Document text Start Marker

Speech professor and director of forensics Edwin Paget made some outlandish claims and suggestions during his 86 years, during which he gave himself the title of “Modern Michelangelo” and “History’s Most Significant Man.” He also documented a record 985 hikes to the top of 14,110-foot Pikes Peak in Colorado.

Edwin Paget
Edwin Paget

Edwin Paget came up 54 years short reaching for what he long preached to be the ideal age — 140 years — of peak physical fitness for a dedicated athlete.

The late professor of speech and director of forensics in NC State’s College of Humanities and Social Sciences from 1929 to 1984 carried the banner of “History’s Most Significant Man,” given to him, he said, by an organization in the Research Triangle Park, with 77 other groups, clubs and businesses agreeing with it. He died at the age of 86 on July 11, 1989.

“I have no rivals [for that title],” he said, as quoted in his Raleigh News & Observer obituary. “Nobody else has effrontery enough to accept a title like that.”

Paget, a native of St. Louis who grew up in Chicago, was one of the more eccentric personalities to ever teach a class in Tompkins, Winston and the Link Building (now Caldwell Hall) or anywhere else on NC State’s campus. A valedictorian in speech at Northwestern University, Paget did graduate work in Pittsburgh and Wisconsin before landing a job as a teaching professor at NC State in 1929.

His basic philosophy of life, according to one of his former students, was that a man should strive for health, wealth and a beautiful wife. To acquire the latter, Paget said, the only thing to do was ask every beautiful woman you saw if she would marry you.

Document text End Marker
Dataset records Start Marker

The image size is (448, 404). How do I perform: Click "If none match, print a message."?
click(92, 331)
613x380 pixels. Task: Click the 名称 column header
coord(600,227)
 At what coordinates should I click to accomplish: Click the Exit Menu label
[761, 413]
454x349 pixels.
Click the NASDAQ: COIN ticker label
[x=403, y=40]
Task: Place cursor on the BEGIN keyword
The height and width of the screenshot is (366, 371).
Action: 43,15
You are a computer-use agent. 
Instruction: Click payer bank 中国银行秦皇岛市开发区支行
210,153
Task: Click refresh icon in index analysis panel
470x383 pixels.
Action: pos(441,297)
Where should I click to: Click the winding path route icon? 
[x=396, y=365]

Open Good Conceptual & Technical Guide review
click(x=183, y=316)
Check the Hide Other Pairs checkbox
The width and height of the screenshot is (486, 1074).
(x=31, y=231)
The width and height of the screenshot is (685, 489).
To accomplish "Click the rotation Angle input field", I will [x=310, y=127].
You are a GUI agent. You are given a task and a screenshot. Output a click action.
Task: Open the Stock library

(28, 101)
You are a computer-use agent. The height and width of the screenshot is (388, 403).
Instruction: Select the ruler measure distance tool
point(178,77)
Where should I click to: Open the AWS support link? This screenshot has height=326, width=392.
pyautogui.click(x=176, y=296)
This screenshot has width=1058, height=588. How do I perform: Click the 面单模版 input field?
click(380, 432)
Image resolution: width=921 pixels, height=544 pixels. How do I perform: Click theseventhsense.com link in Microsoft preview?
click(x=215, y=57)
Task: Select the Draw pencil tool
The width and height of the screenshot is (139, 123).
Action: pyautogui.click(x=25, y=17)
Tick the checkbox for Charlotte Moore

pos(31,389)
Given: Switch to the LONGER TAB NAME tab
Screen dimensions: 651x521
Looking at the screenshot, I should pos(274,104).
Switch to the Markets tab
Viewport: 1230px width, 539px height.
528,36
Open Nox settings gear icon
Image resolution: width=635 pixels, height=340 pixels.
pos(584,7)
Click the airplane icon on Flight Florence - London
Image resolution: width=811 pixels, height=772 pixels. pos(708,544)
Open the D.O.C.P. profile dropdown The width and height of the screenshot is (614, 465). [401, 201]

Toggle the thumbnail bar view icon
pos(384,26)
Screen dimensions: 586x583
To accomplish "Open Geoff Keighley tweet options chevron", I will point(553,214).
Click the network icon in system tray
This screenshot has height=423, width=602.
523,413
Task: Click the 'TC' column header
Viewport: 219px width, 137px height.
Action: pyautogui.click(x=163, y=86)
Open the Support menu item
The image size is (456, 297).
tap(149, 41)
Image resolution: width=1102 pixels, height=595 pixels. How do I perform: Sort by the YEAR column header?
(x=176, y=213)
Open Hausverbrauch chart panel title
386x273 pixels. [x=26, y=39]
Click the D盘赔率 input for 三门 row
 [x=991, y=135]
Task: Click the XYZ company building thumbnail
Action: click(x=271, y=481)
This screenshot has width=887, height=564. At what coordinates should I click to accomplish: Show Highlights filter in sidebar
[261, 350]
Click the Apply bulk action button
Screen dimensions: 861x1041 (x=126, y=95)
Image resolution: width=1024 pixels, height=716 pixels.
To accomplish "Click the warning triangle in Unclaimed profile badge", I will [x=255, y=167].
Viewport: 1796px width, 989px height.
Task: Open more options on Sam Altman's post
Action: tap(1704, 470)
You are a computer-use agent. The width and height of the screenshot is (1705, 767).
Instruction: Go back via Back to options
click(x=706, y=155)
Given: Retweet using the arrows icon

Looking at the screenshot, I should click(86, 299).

Dataset records End Marker

* _Task list_:
(1) Decide whether each statement agrees with the profile of Edwin Paget, answering yes or no and quoting the deciding words: (a) Paget taught at NC State from 1929 to 1984. (b) Paget was a native of Chicago. (c) Paget documented 985 hikes to the top of Pikes Peak.
(2) Duplicate everything in the profile of Edwin Paget from "Edwin Paget came" down to "July 11, 1989.", keeping the wording unchanged.
Rely solely on the profile of Edwin Paget when answering.

* _Solutions below_:
(1)
(a) Yes: "director of forensics in NC State’s College of Humanities and Social Sciences from 1929 to 1984"
(b) No: "a native of St. Louis who grew up in Chicago"
(c) Yes: "He also documented a record 985 hikes to the top of 14,110-foot Pikes Peak in Colorado."

(2)
Edwin Paget came up 54 years short reaching for what he long preached to be the ideal age — 140 years — of peak physical fitness for a dedicated athlete.

The late professor of speech and director of forensics in NC State’s College of Humanities and Social Sciences from 1929 to 1984 carried the banner of “History’s Most Significant Man,” given to him, he said, by an organization in the Research Triangle Park, with 77 other groups, clubs and businesses agreeing with it. He died at the age of 86 on July 11, 1989.